By Cami Applequist, a former client in recovery
Twenty-two years ago I was a 22-year-old high achieving college student who had already studied overseas three times for a total of two and a half years and was fluent in a second language. I worked thirty hours a week and attended college classes full time while maintaining good grades. I managed to keep a large circle of friends well entertained and my nuclear and extended family happy by participating in family events at least ninety percent of the time. I was on the road to a job in marketing and advertising; to a dream life of red suits, nice cars, high pay and what I thought at the time would be happiness.
One year later I took an unintentional and quite unwelcome detour from that road. After a head-on collision with clinical depression, I found myself confined to my parent’s house and missing work, missing classes, missing fun, unable to drive my new car to the bar where my friends’ band was playing or even bathe so people could visit, unable to get out of bed or have a coherent conversation. Everyone was confused. It was very uncharacteristic of me to stay in one place or quiet for more than one hour. My grade point average dropped. I lost friends who were dear to me. My sense of self, power, and control in the world was diminished to the point of wondering if I would need long-term care and constant supervision.
I believe now that the detour saved me from a very sad life. I look at that “road to happiness” I was traveling and I know that I would never have ended up truly happy. I was forced to take that detour and now find myself genuinely and authentically happy. I am not in a red suit, or a fancy car and I do not have a lot of money. But I have me.
I am 44 years old now, so 22 years ago I was only half of who I am now in terms of life experience – but I can promise that if I had not had that bout of depression interrupt my journey and slow me down enough to take a look at myself and begin to learn who I really am, I would still, at 44, be only half of myself.
Depression is the beginning of my eating disorder recovery story. I was toppled and had to work hard to get back on my feet. I went through several months of outpatient treatment for depression that included medication and counseling and was feeling better within a year. I had bouts of depression come and go with difficult life situations for the next few years and found therapists, doctors, and support groups to help me through the challenging road each time.
I have always had an eating disorder, probably since Kindergarten, maybe even before. But since I have never been severely underweight and I have never purged, neither I nor any of my therapists early on ever considered it as a potential issue to be treated and my eating behavior and food issues did not come up.
I was 32 when I finally applied the words eating disorder to myself. I had been riding one of my many diet cycles for a couple of years, this one came in the form of Overeaters Anonymous. A woman in a depression therapy group had mentioned OA a few years prior as a place where she found great support so I had decided to give it a shot. Although I am aware that it has been a great help to many people, I, with my eating disorder, had managed to turn it into yet another obsessive and very disordered way to see food and eating. Although people around me were praising my success (read: weight loss), I felt miserable. I felt as miserable as I had when I was 23 and depressed. I needed help. I wanted help.
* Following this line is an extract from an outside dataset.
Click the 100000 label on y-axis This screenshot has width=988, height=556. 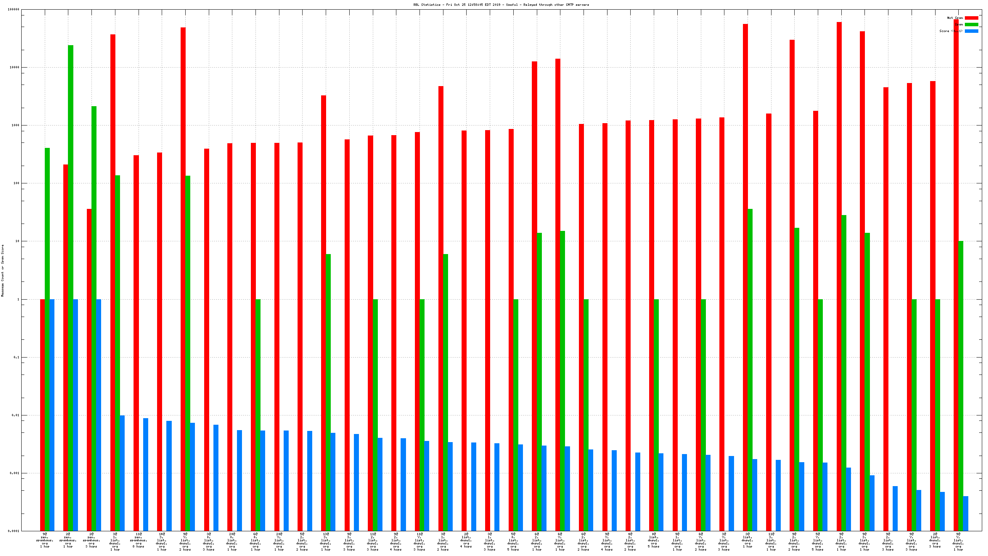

There were several people with bulimic behavior in the OA group which I attended and I had heard many of them tell their stories. Much of what they said sounded just like me. I didn’t purge and I wasn’t underweight but it sure sounded like I had exactly what they said they had: an eating disorder. I realized I needed treatment. It was actually quite a great relief to have made this realization. The problem was figuring out where to go. I knew there were treatment centers, I just didn’t know if there were treatment centers for people like me: people who weren’t skinny.
I scoured the internet and found Rogers Memorial Hospital in Oconomowoc, Wisconsin. I called and signed myself up and left the following week. I followed up my three-month stay there with aftercare at The Emily Program that continues until today. I know mine is not a common beginning to an eating disorder recovery story since no one ever forced or even advised me to go. I went because I knew it would work because treatment had worked for me with depression ten years prior. I knew that if I could trust the therapists and the doctors and honor the hard work people had done to create the process, I would be okay. And that is what I did and I am okay. I am not only okay, I am recovered. It never occurs to me anymore to hate myself or worry about numbers on scales or tags. It never occurs to be concerned about what someone else may think of my size. My relationship with food is friendly and enjoyable – we are kind to each other in a way I never thought possible. Things that used to rule my conscious and unconscious mind are gone.
For the next months, I will be sharing many of the things that I learned along the way that helped me in my recovery. The skills I picked up, the secrets I learned from therapists and other women in my groups, and the tools I keep in my pockets all day every day that keep me moving forward as the whole authentic Cami that I have worked for and allowed myself to become. These will all be things that have worked for me. They may not all work for everyone because we are all individuals and have our own stories and struggles, but I guarantee everything is worth a shot because recovery is possible. And wonderful.